The HUL story is similar, even if on a smaller scale. The company claims it is being magnanimous by settling with the workers. In fact, it has been forced to do so by a determined and concerted campaign over more than 14 years by environmental and workers’ groups. What finally seemed to have tipped the scales, it appears, is the wildly popular rap song by singer Sofia Ashraf titled “Kodaikanal Won’t” that got 3.5 million hits on the internet and triggered a torrent of tweets to the chief executive officer of Unilever, Paul  Polman. Without such international pressure, it is likely that the battle between the company and the workers would have dragged on in courts in India and abroad.

Also, as in Bhopal, while some monetary compensation has been given (glaringly inadequate in the case of Bhopal), in both cases the environmental fallout has not been addressed. UCC allowed lax standards in its Indian plant that would not have been permitted in the US, where it was registered. An accident was waiting to happen. And when it did, the company successfully pushed through a pitiful amount as compensation, and then stubbornly refused to pay any attention to the polluted soil in its closed plant.

In the case of HUL, Chesebrough-Pond’s relocated the mercury-based thermometer-producing factory to Kodaikanal from the US in 1983 because of stringent laws about the use of mercury in that country. In 1987, HUL inherited the factory as part of Unilever’s takeover of Chesebrough-Pond’s. No one would have known about the company’s violations of occupational health and environmental regulations if some alert local citizens had not discovered glass shards with traces of mercury in the forests near the plant. Thereafter, 5.3 tonnes of similar waste was found in a scrapyard. It is this discovery and the outrage amongst the local people that followed that led to the plant being closed, and HUL acknowledging that the scrap was disposed contrary to the company’s policy. What was clear even in 2001 was the company’s policy of denial, and only partial acknowledgement when faced with incontrovertible evidence. Even today, after settling with the workers who had filed cases in a court in India and one in London, the company remains in denial.

While compensation for negligence is one side of accountability, equally important is responsibility for clearing up the mess. In both Bhopal and Kodaikanal, the companies have tried to skirt around this issue. In 2003, determined campaigning by environmental groups in India and abroad compelled HUL to ship 290 tonnes of mercury waste from the factory’s surroundings to the US, the first case of “reverse dumping.” But this was not all of the waste. The soil in and around the factory still contains unacceptably high levels of mercury. HUL has agreed to deal with this. But instead of adopting standards it would have had to follow in the country where it is incorporated, the UK, it has chosen to stick by the far lower standards set by the Tamil Nadu Pollution Control Board, thereby exposing the hypocrisy of its extravagant claims of corporate responsibility.

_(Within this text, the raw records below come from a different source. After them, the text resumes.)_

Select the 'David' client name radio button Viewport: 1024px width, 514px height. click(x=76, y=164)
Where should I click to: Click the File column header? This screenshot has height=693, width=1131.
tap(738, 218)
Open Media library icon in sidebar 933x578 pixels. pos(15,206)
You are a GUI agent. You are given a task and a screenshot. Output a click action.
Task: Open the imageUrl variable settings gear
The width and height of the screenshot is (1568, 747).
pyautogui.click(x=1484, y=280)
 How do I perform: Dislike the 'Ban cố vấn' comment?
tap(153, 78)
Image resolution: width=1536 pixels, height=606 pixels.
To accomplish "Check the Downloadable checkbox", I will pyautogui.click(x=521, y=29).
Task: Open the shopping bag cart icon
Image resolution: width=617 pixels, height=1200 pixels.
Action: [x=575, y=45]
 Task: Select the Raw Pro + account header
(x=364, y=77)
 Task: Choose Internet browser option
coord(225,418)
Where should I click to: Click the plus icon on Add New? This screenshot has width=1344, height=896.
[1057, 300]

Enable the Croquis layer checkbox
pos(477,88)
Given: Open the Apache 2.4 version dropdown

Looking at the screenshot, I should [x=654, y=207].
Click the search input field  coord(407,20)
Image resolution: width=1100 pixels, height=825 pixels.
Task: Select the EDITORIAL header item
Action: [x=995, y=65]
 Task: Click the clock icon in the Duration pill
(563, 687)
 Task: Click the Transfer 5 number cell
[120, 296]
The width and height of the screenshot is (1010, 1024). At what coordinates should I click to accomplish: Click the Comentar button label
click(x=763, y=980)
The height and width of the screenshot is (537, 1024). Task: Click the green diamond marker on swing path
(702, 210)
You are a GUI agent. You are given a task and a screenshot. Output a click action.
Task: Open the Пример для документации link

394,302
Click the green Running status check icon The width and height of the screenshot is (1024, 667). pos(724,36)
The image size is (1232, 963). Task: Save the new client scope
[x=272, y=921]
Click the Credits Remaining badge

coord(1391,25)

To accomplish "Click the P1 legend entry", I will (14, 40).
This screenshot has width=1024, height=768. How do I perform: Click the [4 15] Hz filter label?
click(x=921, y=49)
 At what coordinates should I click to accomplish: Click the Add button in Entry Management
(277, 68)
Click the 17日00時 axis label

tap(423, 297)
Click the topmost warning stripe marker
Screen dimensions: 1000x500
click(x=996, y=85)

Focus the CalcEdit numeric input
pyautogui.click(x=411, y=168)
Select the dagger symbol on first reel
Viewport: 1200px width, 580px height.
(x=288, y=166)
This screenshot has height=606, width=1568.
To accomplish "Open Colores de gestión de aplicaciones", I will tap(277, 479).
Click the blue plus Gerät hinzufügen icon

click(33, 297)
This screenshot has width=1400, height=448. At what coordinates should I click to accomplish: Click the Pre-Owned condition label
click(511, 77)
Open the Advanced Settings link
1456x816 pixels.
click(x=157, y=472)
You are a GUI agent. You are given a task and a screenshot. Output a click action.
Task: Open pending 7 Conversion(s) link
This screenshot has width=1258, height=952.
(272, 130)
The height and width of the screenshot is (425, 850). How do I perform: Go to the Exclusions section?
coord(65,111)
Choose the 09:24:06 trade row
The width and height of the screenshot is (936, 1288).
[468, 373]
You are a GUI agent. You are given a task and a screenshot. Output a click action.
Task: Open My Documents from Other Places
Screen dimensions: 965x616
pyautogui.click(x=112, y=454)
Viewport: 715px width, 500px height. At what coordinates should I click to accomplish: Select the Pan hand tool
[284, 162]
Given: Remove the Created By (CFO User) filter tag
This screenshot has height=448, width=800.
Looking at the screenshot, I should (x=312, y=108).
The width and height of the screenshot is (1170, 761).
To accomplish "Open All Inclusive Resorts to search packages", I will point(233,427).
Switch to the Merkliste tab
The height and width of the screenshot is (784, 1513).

While this murky history of multinational companies comes as no surprise, what we must also acknowledge is the laxity of our own institutions that are tasked to enforce pollution and occupational health standards. UCC and HUL are not the exceptions in India. Given the state of our enforcement agencies, hazardous industries across the board are cutting corners, endangering lives and poisoning our air, soil and water—and getting away with it.